On-Farm Mortality Composting: Management Principles and Information Resources

On-Farm Mortality Composting: Management Principles and Information Resources
Apr 07, 2020

Subscribe to our Newsletters
By Robert Meinen and J.Craig Williams
 
Introduction
 
The unprecedented repercussions of supply chain interruptions and market changes due to the COVID-19 crisis may lead to scenarios where cull animals of any species are retained and euthanized on the farm. Farms should consider contingency planning for mortality disposal during these uncertain times. Legal mortality disposal methods for Pennsylvania include rendering, burial, incineration, and composting. This article will concentrate on mortality composting, a preferred disposal method.
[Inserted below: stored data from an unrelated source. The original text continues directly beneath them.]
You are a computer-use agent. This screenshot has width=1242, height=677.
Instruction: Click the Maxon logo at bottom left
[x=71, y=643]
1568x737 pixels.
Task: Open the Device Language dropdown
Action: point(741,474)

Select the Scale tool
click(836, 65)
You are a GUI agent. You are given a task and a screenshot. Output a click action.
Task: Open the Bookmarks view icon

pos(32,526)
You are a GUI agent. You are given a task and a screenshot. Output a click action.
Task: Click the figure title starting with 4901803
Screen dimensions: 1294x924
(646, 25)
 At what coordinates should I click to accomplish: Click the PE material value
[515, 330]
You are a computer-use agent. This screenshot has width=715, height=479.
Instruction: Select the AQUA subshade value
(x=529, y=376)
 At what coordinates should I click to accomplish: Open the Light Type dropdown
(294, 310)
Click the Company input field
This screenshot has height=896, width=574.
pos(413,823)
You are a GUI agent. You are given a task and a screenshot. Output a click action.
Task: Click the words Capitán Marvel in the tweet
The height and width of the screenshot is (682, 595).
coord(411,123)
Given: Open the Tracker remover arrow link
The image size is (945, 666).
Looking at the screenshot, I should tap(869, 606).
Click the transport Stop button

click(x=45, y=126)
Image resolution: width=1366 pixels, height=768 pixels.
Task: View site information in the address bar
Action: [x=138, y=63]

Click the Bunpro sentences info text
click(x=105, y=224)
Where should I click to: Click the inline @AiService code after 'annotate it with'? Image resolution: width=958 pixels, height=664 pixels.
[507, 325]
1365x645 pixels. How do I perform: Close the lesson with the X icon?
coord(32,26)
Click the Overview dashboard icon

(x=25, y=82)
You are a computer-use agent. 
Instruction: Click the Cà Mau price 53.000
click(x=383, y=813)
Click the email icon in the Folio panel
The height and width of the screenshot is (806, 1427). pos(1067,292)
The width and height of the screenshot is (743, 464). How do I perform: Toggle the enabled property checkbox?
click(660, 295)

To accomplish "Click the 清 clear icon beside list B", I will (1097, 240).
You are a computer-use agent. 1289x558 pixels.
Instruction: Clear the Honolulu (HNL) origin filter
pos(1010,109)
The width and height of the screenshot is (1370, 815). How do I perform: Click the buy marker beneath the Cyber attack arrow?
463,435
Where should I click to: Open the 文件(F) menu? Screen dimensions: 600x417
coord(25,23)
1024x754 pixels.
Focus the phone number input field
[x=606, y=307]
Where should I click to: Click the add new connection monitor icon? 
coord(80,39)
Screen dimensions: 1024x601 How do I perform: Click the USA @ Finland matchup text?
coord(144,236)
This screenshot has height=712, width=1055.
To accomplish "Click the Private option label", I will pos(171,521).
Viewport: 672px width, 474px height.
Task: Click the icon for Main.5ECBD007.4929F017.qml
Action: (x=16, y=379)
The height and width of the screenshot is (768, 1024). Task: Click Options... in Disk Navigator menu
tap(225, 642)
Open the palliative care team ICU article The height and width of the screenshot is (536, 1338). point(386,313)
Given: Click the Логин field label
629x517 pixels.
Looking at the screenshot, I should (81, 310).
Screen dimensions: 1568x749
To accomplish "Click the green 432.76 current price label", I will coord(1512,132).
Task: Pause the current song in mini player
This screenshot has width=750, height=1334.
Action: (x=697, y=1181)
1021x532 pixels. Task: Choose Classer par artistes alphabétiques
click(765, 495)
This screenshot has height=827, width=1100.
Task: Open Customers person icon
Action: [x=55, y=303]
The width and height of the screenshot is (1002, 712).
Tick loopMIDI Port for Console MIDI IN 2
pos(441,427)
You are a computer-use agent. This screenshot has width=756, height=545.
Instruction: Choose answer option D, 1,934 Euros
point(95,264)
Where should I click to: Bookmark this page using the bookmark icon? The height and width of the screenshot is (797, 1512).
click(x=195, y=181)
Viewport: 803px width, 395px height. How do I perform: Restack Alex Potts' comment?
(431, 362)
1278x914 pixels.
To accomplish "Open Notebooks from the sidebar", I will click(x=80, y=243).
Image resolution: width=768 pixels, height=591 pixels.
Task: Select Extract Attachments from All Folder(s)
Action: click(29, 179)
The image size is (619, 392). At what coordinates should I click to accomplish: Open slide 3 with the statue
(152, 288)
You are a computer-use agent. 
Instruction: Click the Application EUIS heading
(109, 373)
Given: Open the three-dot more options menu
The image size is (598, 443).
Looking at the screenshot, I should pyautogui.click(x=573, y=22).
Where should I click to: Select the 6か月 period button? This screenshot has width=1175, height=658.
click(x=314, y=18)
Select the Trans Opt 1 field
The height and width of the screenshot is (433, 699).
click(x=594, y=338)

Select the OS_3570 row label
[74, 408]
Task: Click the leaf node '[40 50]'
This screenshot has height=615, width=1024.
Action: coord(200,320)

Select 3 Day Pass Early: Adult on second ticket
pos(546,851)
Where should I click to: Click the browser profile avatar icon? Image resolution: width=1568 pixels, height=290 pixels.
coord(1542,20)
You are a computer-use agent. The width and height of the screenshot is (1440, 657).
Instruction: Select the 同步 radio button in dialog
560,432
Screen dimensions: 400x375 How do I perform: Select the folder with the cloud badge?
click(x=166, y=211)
The purpose of this article is to briefly overview on-farm management principles for mortality composting and to provide sources of information where greater management details are available.
 
Siting
 
Improved surfaces that prevent runoff and leaching are recommended, but field locations are possible when sited correctly. Compost windrow piles should be setback 200 feet from all surface waters and water wells. Piles and windrows should have all weather access and be located on shallow slopes where upslope soil surfaces have ground cover that prevents precipitation from running onto the pile. Window piles should not be located in swales and the length of slope above the pile should be minimized as practical. Downslope areas should have vegetation that can filter and allow runoff to infiltrate the soil. Avoid placing your windrows on your boundary lines.
 
Carbon-based media supply
 
The base of a mortality compost pile is critical to composting success. The material must be carbon-based and act like a sponge that holds liquids that leave the carcass as it decomposes. The base should generously be 2 feet or deeper before a carcass is placed on the pile. Similarly, the carcass should receive 2 feet minimum of coverage. Signs of improper base construction or sparse coverage include visible liquids leaching from the pile (the ‘sponge’ was not big enough) or the presence of flies or birds and other scavengers attracted to exposed carcasses or wet spots. Odors are also indicative of improper base or coverage.
 
Many plant-based materials can be utilized as compost media including sawdust, chopped fodder, feed refusals, shavings, and switchgrass. A great source available on many farms are dry manures that are already produced on site. The more bedding and the dryer the manure the better. It may be wise in this time of contingency planning to hold onto a stockpile of manure in lieu of applying that manure this spring. Save the bedpack bedding of dry cow pens, calving pens, and calf hutch areas. Stockpile this bedding material/manure in an area to build your compost windrow base.